Homeowners’ policies have become more complex as more and more homes have been built around the country. With the increase in natural and other disasters, including construction defect claims, homeowners have looked to their policies for coverage when disasters have destroyed or nearly destroyed their homes. A recent case highlights a couple of the issues that courts have faced in construing whether a homeowners’ policy must respond to a collapse or near collapse.
In Fabozzi v. Lexington Ins. Co., No. 15-911.cv (2d Cir. Mar. 7, 2016)(Summary Order), the Second Circuit Court of Appeals construed a homeowners’ policy after the district court had granted judgment in favor of the insurance company. Two issues were discussed by the court in its Summary Order. First, who had the burden of proof on the cause of the collapse, the policyholder or the insurance company. Second, whether the policy provided coverage if the collapse was caused by one of the enumerated causes or must the collapse have been caused exclusively by one of those enumerated causes. If you are keeping score, the insurance company won the first issue, but the policyholder won (enough to get the judgment vacated) the second issue.

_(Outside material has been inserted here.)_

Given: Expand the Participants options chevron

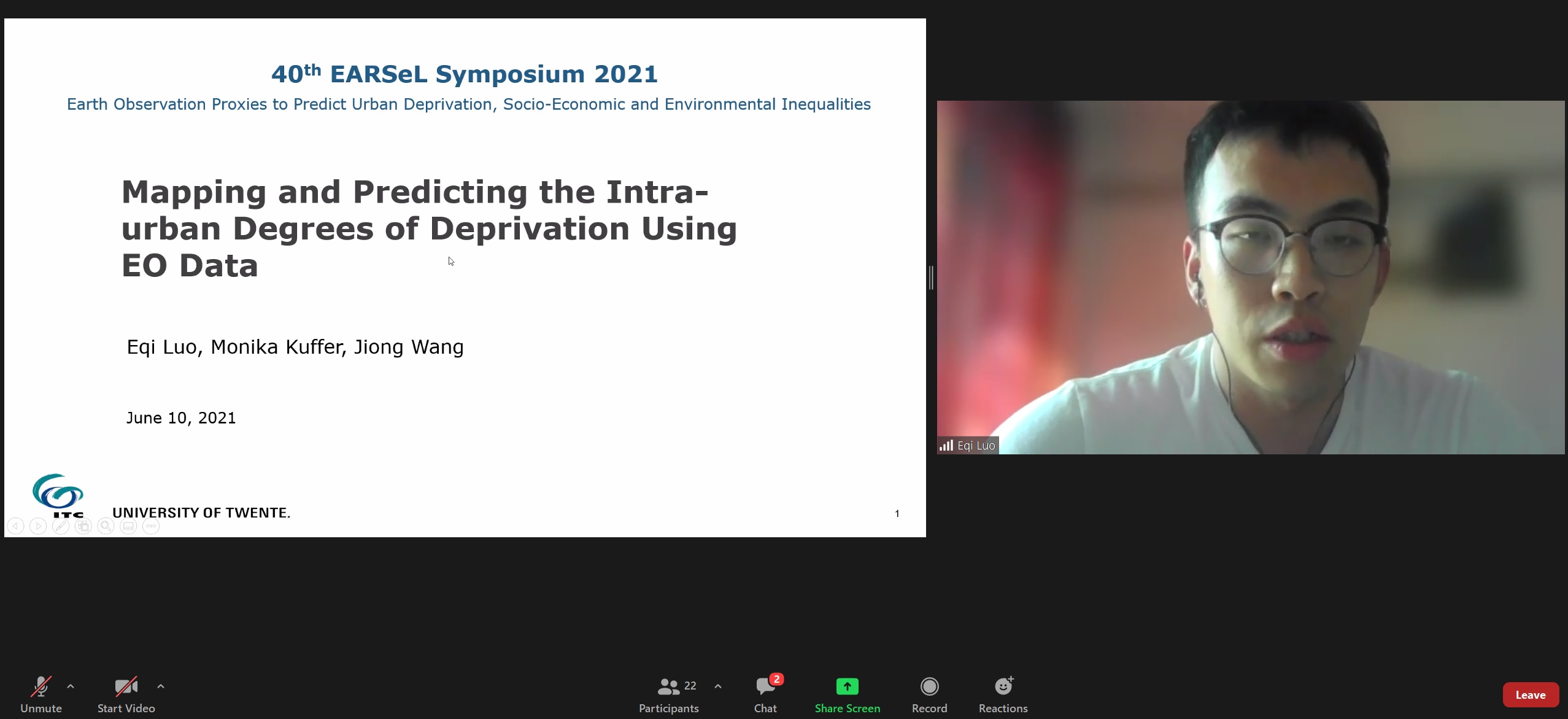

The first issue was about whether the policy, for purposes of the collapse claim, provided all-risk coverage or named-perils coverage. The difference, as discussed by the court, is critical. Construing New York law, the court noted that under all-risk coverage, the insurance company bears the burden to prove that the loss was caused by a peril specifically excluded from coverage. All the policyholder has to do is demonstrate the existence of an all-risk policy and that there was a loss. This, of course, is consistent with the majority view that it is the insurance company that has the burden to demonstrate that an exclusion applies. With a named-perils policy, the policyholder has to demonstrate that the enumerated peril caused the loss.
The interesting thing in this case was that the court (and all parties) agreed that under Coverage A of the policy, all-risk coverage was provided. But the collapse claim arose under Additional Coverage 8, which the court construed as named-perils coverage. The coverage grant provided that the policy covered “direct physical loss to covered property involving collapse . . . caused only by one or more of the following, . . .” The policy then listed six casual agents that triggered coverage. Collapse was excluded from Coverage A, but was written back into the policy in Additional Coverage 8, which the court read as a named-perils provision.
On the second issue, the court held that the phase “caused only by” in Additional Coverage 8 was ambiguous and, accordingly, required that the judgment be vacated. While agreeing that the provision obviously limited in some fashion the perils against which the policy provides coverage, the court found that each parties’ reading of the clause was equally sound. The court looked to the law of proximate cause and found that in a case with covered and non-covered perils the efficient proximate cause rule will entitle the policyholder to coverage if the covered peril is the predominant cause of the loss — not just the only cause. The court also pointed out other policy provisions where the policy made it clear that exclusivity of the cause was required. Finally, the court found that the reasonable expectations of a policyholder whose home collapses is that if the collapse was caused predominantly or the most important cause of the collapse was a covered peril that there would be coverage. Thus, because the provision was ambiguous, it should have been construed in favor of the policyholder.
On remand, assuming the matter does not settle, the insurer will have to prove that the collapse was caused by an excluded peril and the policyholder will have to show that the collapse was caused predominantly by a covered peril so that it meets the test of efficient proximate cause of the collapse.